# Almost sure convergence and Borell - Cantelli Lemma 2

Suppose we have the following random variable:

$$X_n = n$$ with probability $$\frac{1}{n}$$ and $$0$$ with probability $$1-\frac{1}{n}$$. We we can define this variable on the probability space $$([0,1], \mathcal{B}[0,1], \lambda)$$ where $$\lambda$$ is the Lebesgue measure. Also, we have independence for all $$n\geq1$$.

It is said that this $$X_n$$ converges to $$0$$ almost surely (several sources). However, once we check this by the Borel - Cantelli Lemma 2, we get that $$\sum_{n=1}^\infty P(X_n=n)=\infty$$. Given that the events are independent, we know that $$X_n=n$$ infinitely often.

What could be the reason I am receiving this contradiction?

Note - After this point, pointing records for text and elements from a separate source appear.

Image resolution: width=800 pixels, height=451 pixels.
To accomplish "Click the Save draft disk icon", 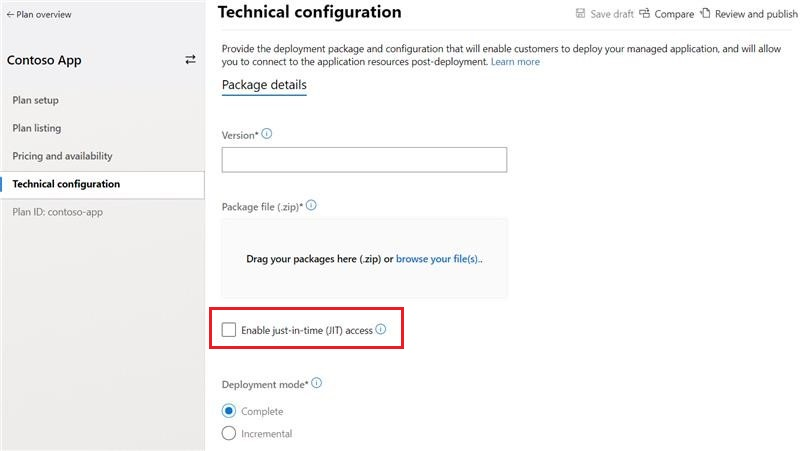I will (581, 14).
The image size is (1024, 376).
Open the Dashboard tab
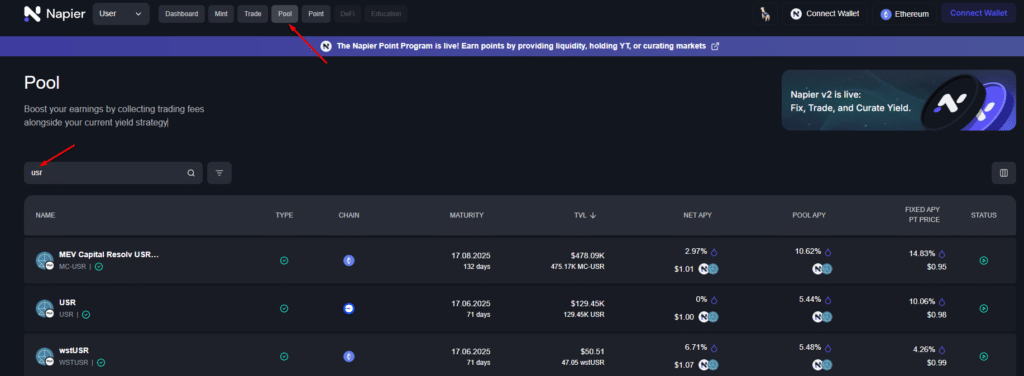pyautogui.click(x=182, y=14)
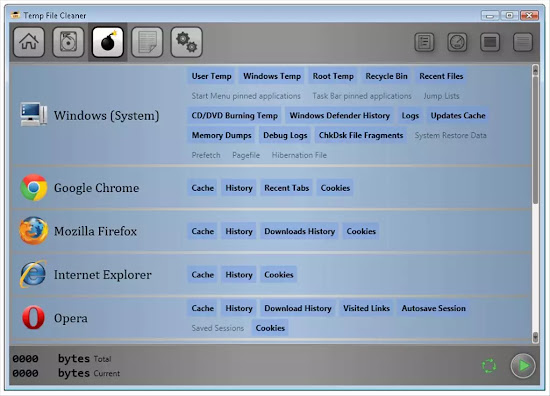Click the list view icon at top right
This screenshot has width=550, height=396.
coord(424,42)
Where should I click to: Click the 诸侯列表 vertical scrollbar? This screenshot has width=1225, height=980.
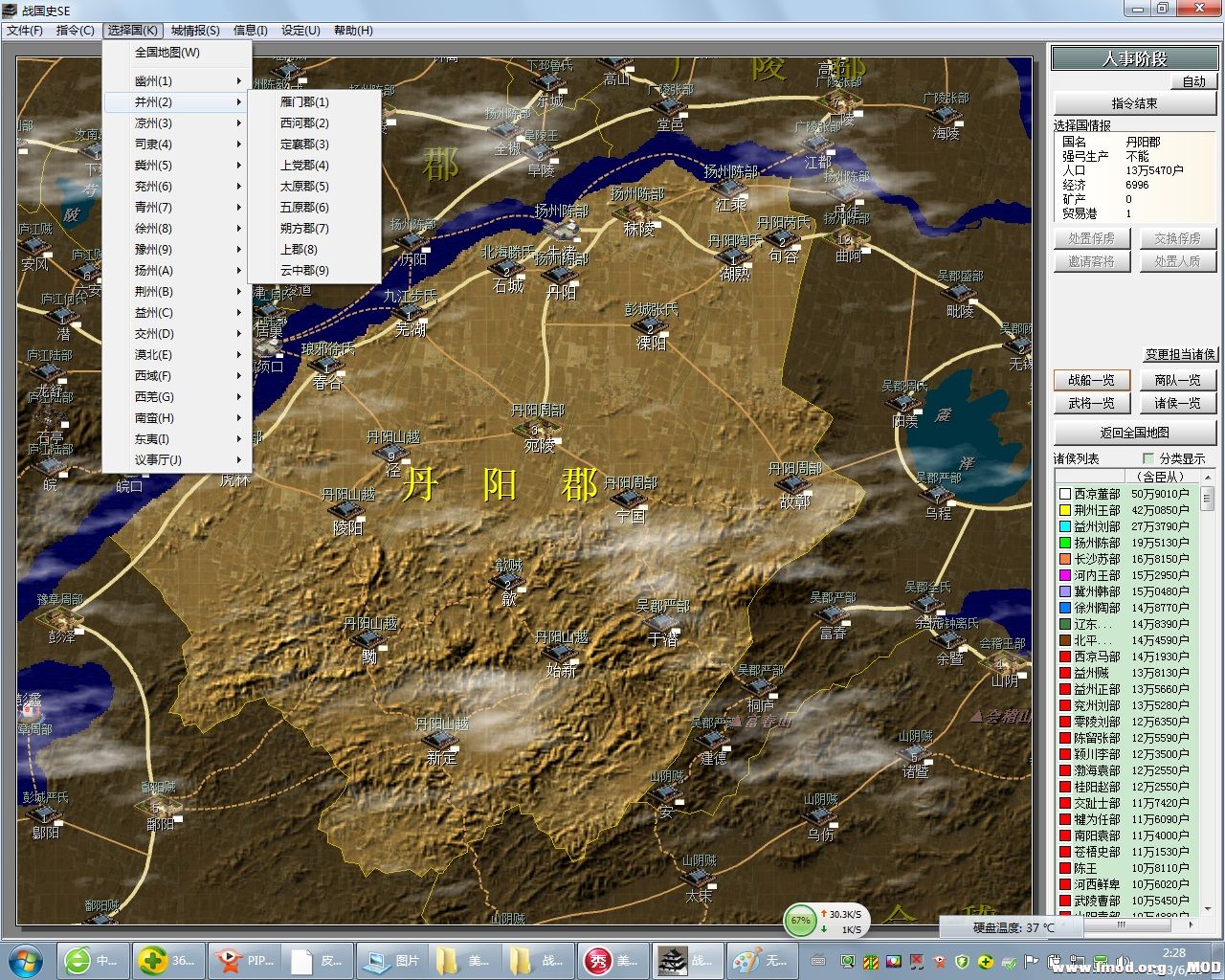pos(1207,699)
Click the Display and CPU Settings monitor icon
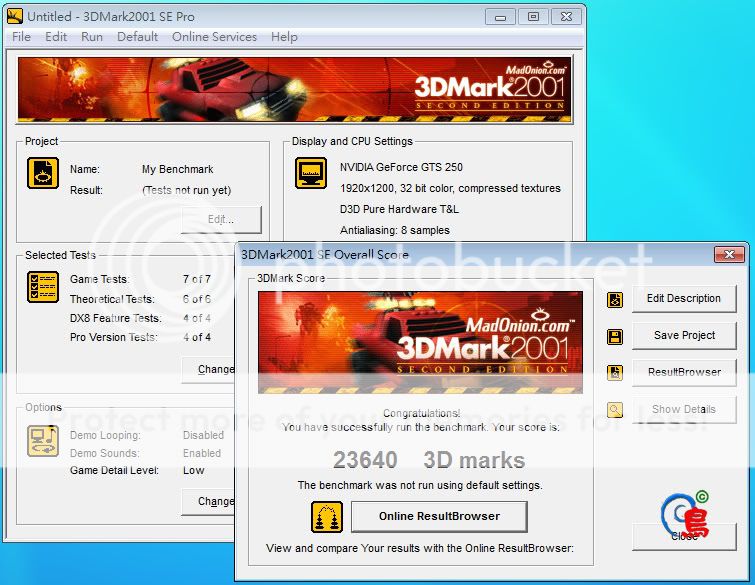This screenshot has width=755, height=585. tap(311, 173)
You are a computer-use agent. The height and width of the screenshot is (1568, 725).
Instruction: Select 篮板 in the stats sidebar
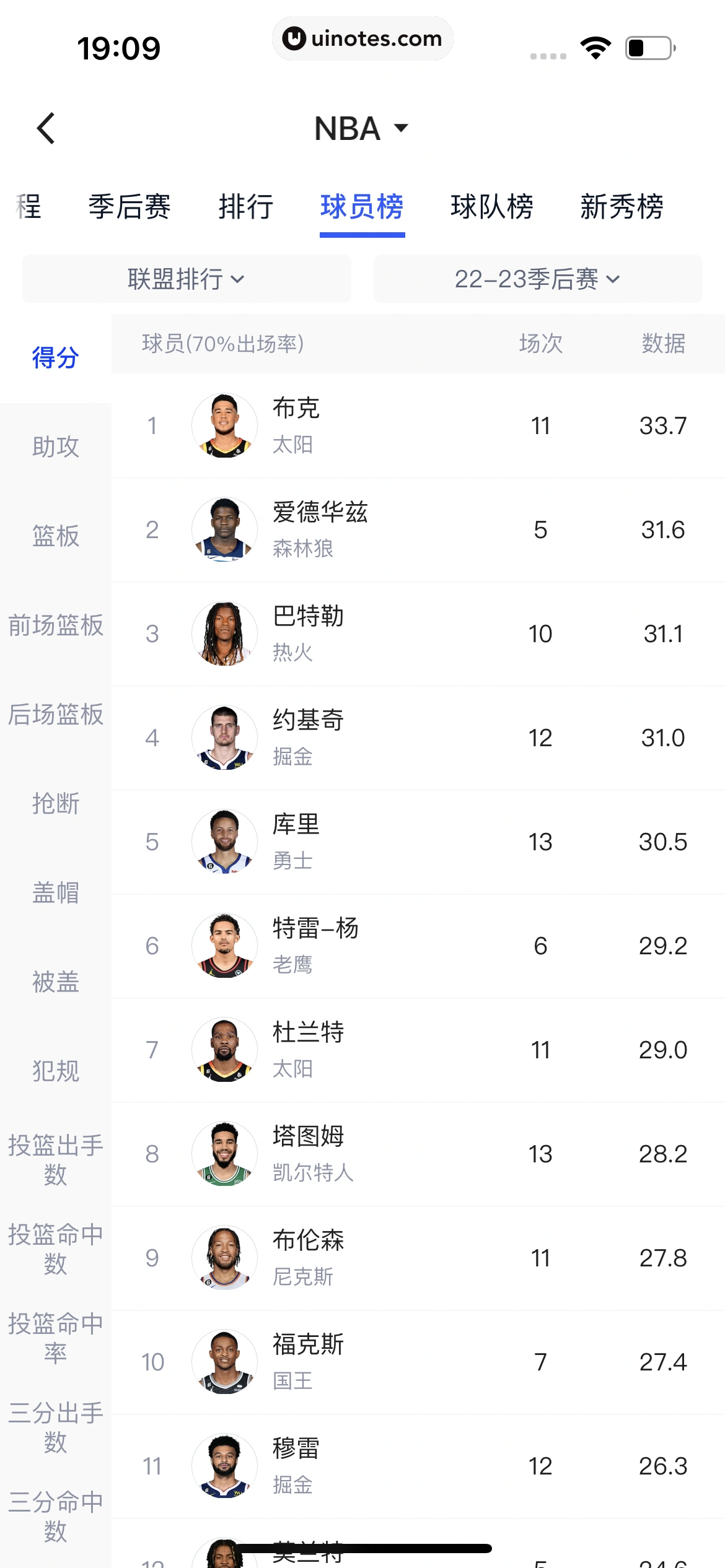(x=56, y=536)
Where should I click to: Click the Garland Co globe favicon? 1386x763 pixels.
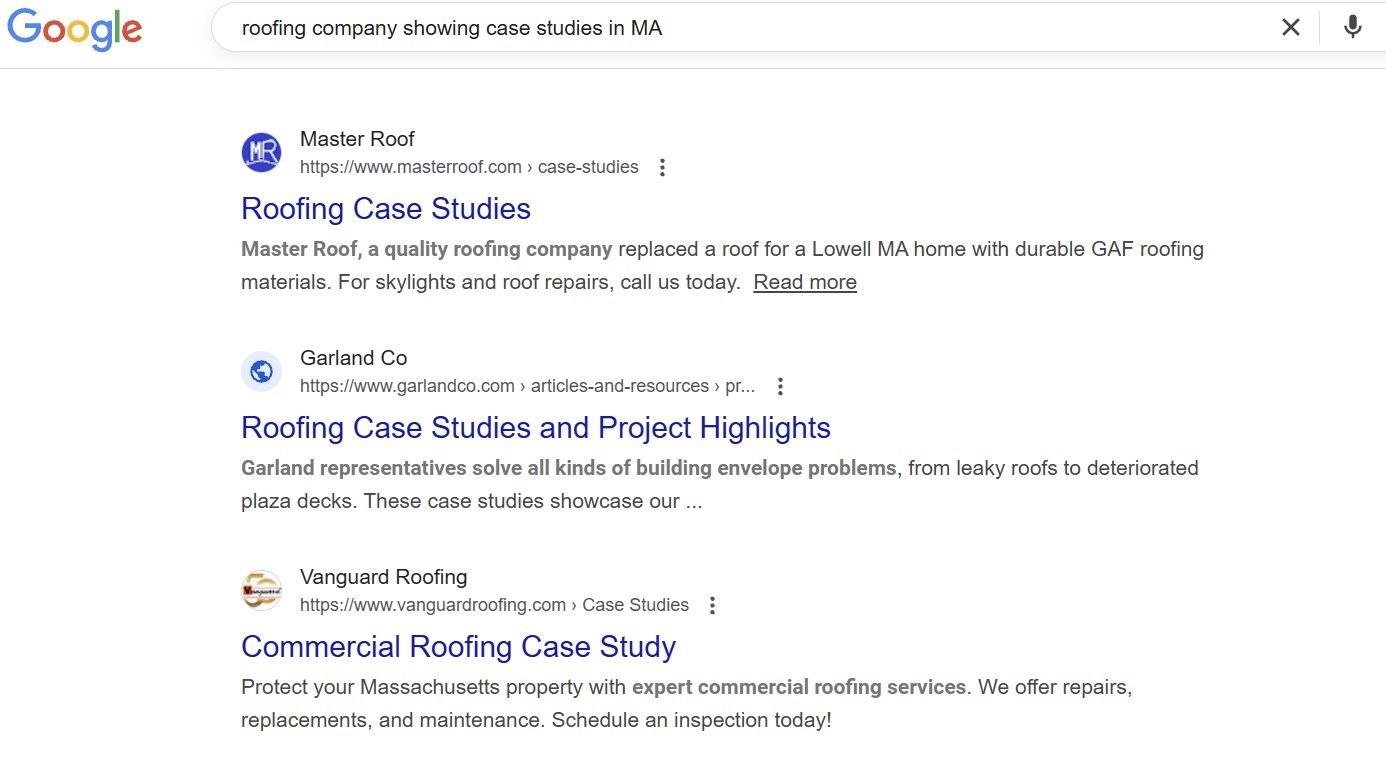click(261, 371)
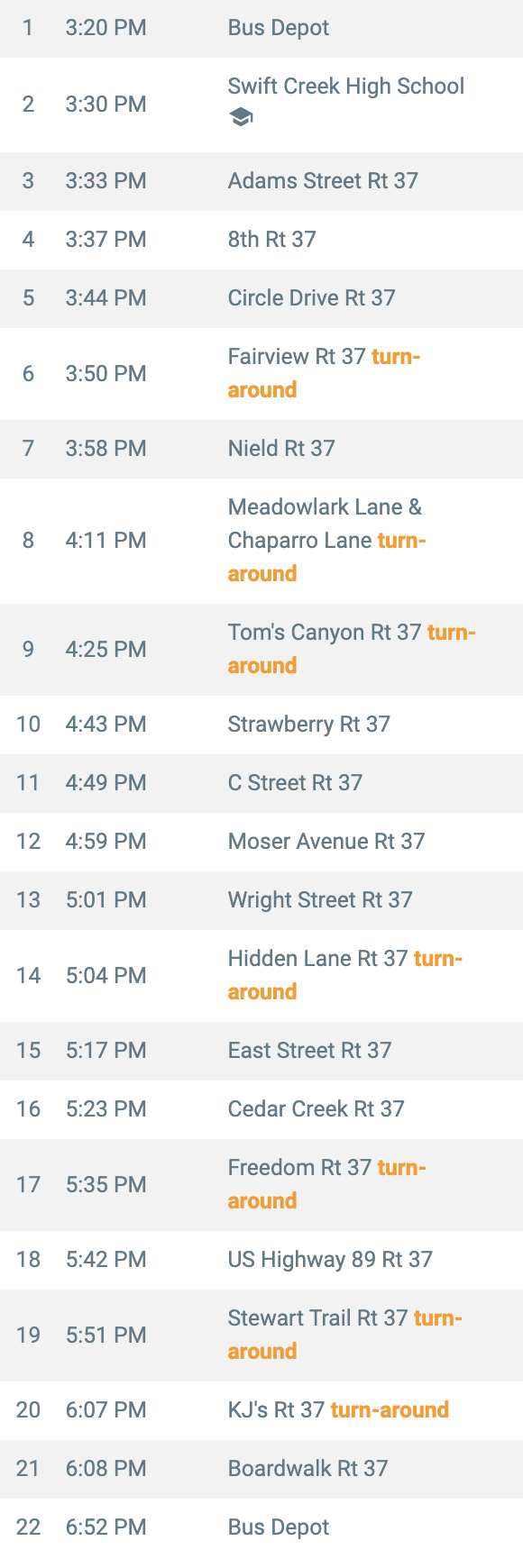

• The source is correct, and never asserts that $(X_n)$ is independent (a hypothesis which you seem to have invented by yourself and which does not hold in the setting of the notes you are referring to). – Did Dec 17 '18 at 10:41
• @Did I used the independence, because they do claim it in the same note later. It may have been a typo in the note. However, could you elaborate why the independence does not hold in this setting? – Ovi Dec 17 '18 at 10:52
• Because they explicitely build $(X_n)$ as $X_n=\mathbf 1_{(0,1/n)}$ on $[0,1]$ endowed with its Borel sigma-field and the Lebesgue measure, and these are not independent. "they do claim it in the same note later" Sure they do, but for completely different sequences $(X_n)$. No typo here. – Did Dec 17 '18 at 11:44
• @Did Thank you, I completely got it now! – Ovi Dec 17 '18 at 11:54

This is an answer to the question as posted here. The random variables are not defined explicitly in this question. It is just mentioned that they are defined on $$(0,1)$$ with Lebesgue measure. Explicit definition was given in the comments after I posted this answer.
I don't know what those sources are but we can only conclude that $$X_n \to 0$$ in probability. It need not converge almost surely.